**Passage:**
· · · · · · ·
This week in Concord history

June 25, 1959: State Sen. James Cleveland uses political savvy to defeat Gov. Wesley Powell’s House Bill 348, a power grab intended to make several state departments answerable to the governor and cut the state workforce by hundreds. The Senate is deadlocked 12-12 on the bill, but with one opponent absent, Powell’s forces try to jam it through. Cleveland calls for a brief recess. He and the rest of the opponents disappear, and the sergeant-at-arms can’t find them. Without a quorum, the Senate cannot vote, and the bill dies.

June 25, 1975: Reversing a position from two years earlier, Gov. Mel Thomson tells the Executive Council he no longer objects to the state buying its road salt from Chile. “Chile is no longer communist. I have no objection to the salt coming from Chile now,” the governor says.

June 25, 2003: The Penacook Historical Society holds an open house for the Rolfe barn, a 200-year-old building that the group had fought to save for months. The event gives many supporters their first peek at the property.
· · · · · · ·
**Supplied information:**
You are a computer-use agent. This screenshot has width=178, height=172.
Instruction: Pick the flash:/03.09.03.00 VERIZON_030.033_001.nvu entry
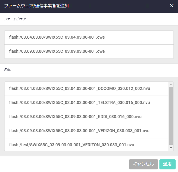[x=86, y=131]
· · · · · · ·
**Required task 1:** In the Concord history passage, what was the number of the bill Gov. Wesley Powell backed in 1959?
**Required task 2:** Using the Concord history passage, decide whether each statement agrees with it: (a) The Senate was split 12-12 on the 1959 bill. (b) In 1975 Gov. Mel Thomson objected to buying road salt from Chile. (c) The Rolfe barn was 100 years old in 2003.
**Required task 3:** Carry on the Concord history passage from its final sentence.
The listing isn't needed for anything here.

**Written response 1:** House Bill 348.

**Written response 2:**
(a) Yes: "The Senate is deadlocked 12-12 on the bill."
(b) No: "I have no objection to the salt coming from Chile now."
(c) No: "a 200-year-old building."

**Written response 3:**
June 26, 1941: With Joe DiMaggio hitless in three at-bats and the Yankees up for the final time, third baseman Red Rolfe of Concord works the opposing pitcher for a walk to get DiMaggio one last try. DiMaggio doubles Rolfe home to keep his hitting streak alive at 38.

June 26, 1996: Concord gadfly and word-spinner David Wells dies.

June 26, 2003: Matt Bonner, who led the Concord High basketball team to three straight state championships before evolving into a star at the University of Florida, realizes a lifelong dream when he’s selected in the NBA Draft. Initially drafted by the Chicago Bulls in the second round, he’s soon traded to the Toronto Raptors.

June 27, 2000: The New Hampshire House fails to override Gov. Jeanne Shaheen’s veto of a bill calling for the repeal the state’s death penalty. Roughly the same number of representatives who supported the repeal when the House first voted do so again. This time, however, a two-thirds majority is required to overrule the governor, and abolitionists are unable to meet that threshold.

June 28, 1853: James O. Lyford is born. He will become a journalist and politician and write histories of Concord and Canterbury.

June 28, 2003: For seven years, 17-year-olds have been adults in the eyes of the criminal justice system, the Monitor reports. Next week, a task force appointed by the Legislature will recommend raising the age back to 18, making 17-year-olds juveniles once again. The change would mean that crimes committed by 17-year-olds would no longer become part of their adult criminal records.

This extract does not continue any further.